Christine Stuart photo

Federal Reserve Bank of Boston President and CEO Eric Rosengren

A Connecticut economist and a central banker described the economic recovery as slow and tepid Tuesday, but gave business executives hope that it’s on an upward trajectory in 2014.

Webster Bank Economic Adviser Nicholas Perna and Federal Reserve Bank of Boston President Eric Rosengren told about 500 business executives at an economic summit in Hartford to plan for economic growth of about three to four percent in 2014.

That’s as long as Congress and elected officials here in Connecticut “don’t mess it up,” Perna said.

But there have been at least two reports recently released that show exactly how lawmakers could have a negative impact on the recovery.

A University of Connecticut professor issued a report last month claiming that If it wasn’t for the policy uncertainty in Washington, another 20,000 people might be employed in Connecticut today. Another group of economists at the Center for Economic Analysis reported that Connecticut’s real unemployment rate would be closer to 10.7 percent if participation in the job market were the same as it was in the second quarter of 2010.

Perna disagreed with the report from the Center for Economic Analysis because he said it didn’t account for normal retirements.

“Things aren’t great in the Nutmeg State, but they’re not as bad as some would make them out to be,” Perna said.

As far as Connecticut’s economy is concerned, “we are lagging, even though we are growing,”  he said.

He pointed to the 15,000 jobs the state created last year and economic forecasts, which show the state creating between 15,000 and 25,000 jobs this year.

However, Perna warned that just like in 2011 the state is staring down $1.1 billion to $1.4 billion budget deficits over the next three years — according to the legislature’s nonpartisan Office of Fiscal Analysis.

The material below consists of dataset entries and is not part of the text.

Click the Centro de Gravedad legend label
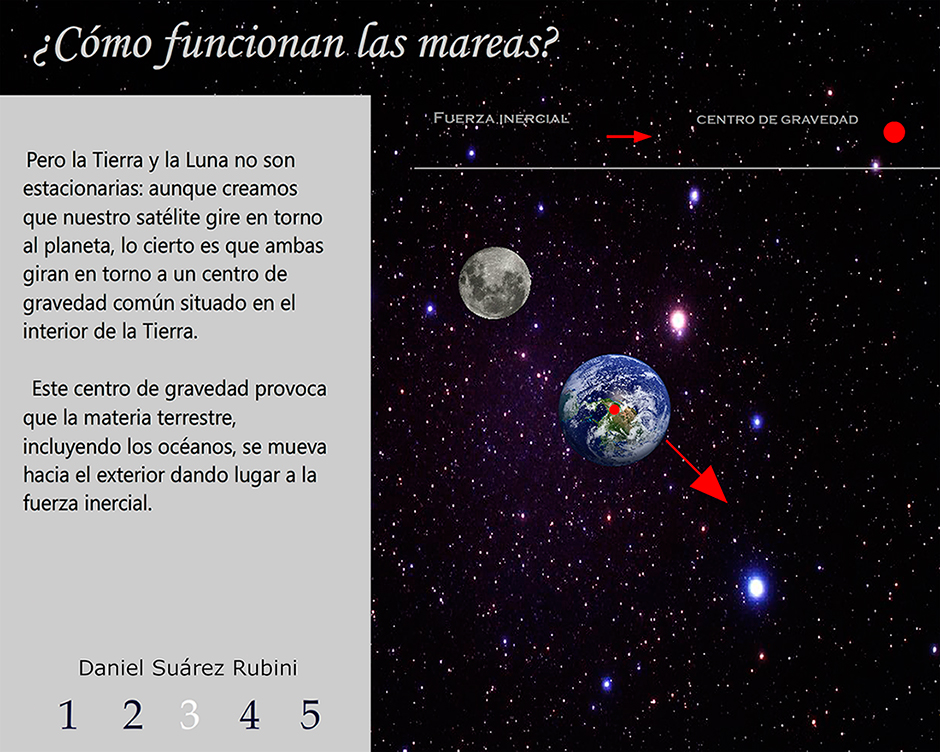The width and height of the screenshot is (940, 752). point(777,119)
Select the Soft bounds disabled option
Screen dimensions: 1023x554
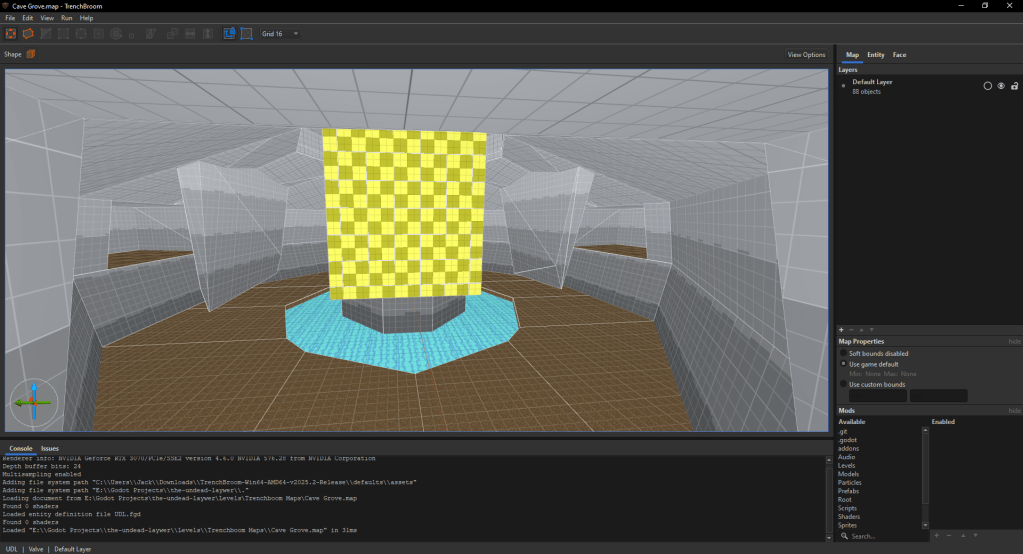(x=843, y=353)
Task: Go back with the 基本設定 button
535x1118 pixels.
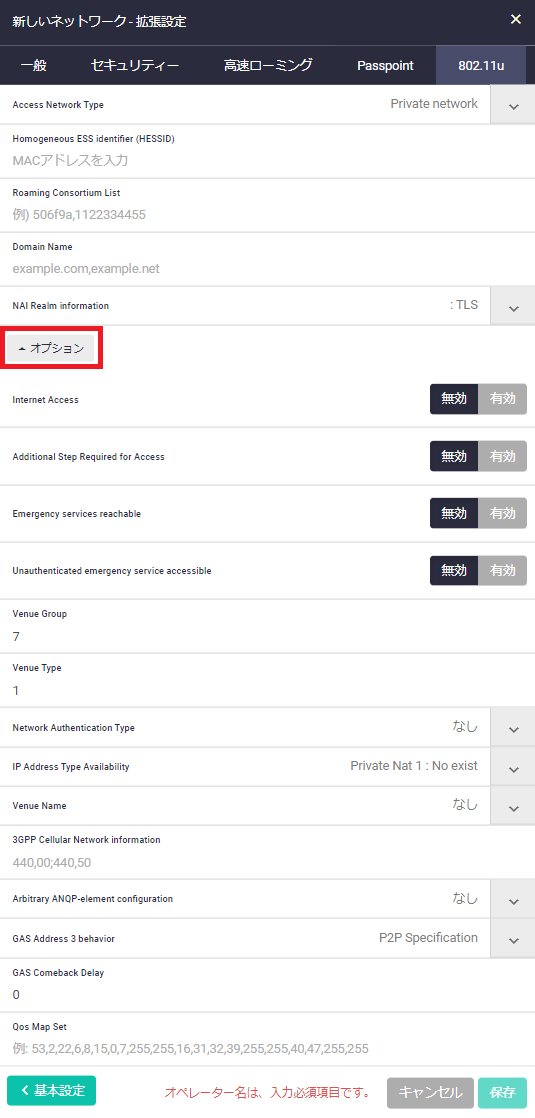Action: point(51,1090)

In 2011, the state faced a $3.67 billion budget deficit. It’s a fact Democratic Gov. Dannel P. Malloy likes to bring up in conversation more often than the fact that in 2015 the state faces another deficit.

“It’s like Groundhog Day, but it isn’t funny,” Perna said referring to the 1993 movie by the same name. “At least Bill Murray made you laugh. This makes you cry.”

He said he’s not a “deficit-nutter” but “when dealing with the deficit, [if] the way you deal with it impairs the first future growth of the state economy, then I become a deficit-nutter.”

He said that when the economy started to recover and gross domestic product stopped falling in 2009, Connecticut was growing as fast as the United States.

“Since 2011, our growth has lagged behind the United States,” Perna said. “One of the big differentiating factors between pre-2011 and post-2011 was the fiscal measures that were taken to get rid of the budget deficit.”

He said there’s no way of getting rid of a $3 billion budget deficit without inflicting pain, and the state doesn’t have the luxury the federal government does when addressing its budget problems.

Christine Stuart photo

Webster Bank Economic Adviser Nicholas Perna

Perna said the state has to be careful not to borrow too much money to get out of this budget mess. He said what lawmakers often don’t realize is, “if you borrow too much, you impoverish the very people who bought the bonds in the past.”

He said most of the bonds issued by the state of Connecticut are held by citizens of the state of Connecticut.

“When the interest rate goes up on those bonds because credit risk is perceived when deficit spending gets too high, then the holders of those bonds are taking a hit,” Perna said. “It’s a tax increase that would discourage them from buying in the future.”

So what should the state do?

“I think the big challenge to the next governor, to the legislature, is first of all can they do this budget re-balancing without further harming the Connecticut competitive environment,” Pern said.

If the state wants more jobs, then can the next budget be used to improve the Connecticut competitive environment?

“It will take a lot of heavy lifting. Otherwise, what you’re forced to do is to chase companies that are being poached by other states or threaten to leave the state, to chase them because of a deteriorating competitive environment,” Perna said.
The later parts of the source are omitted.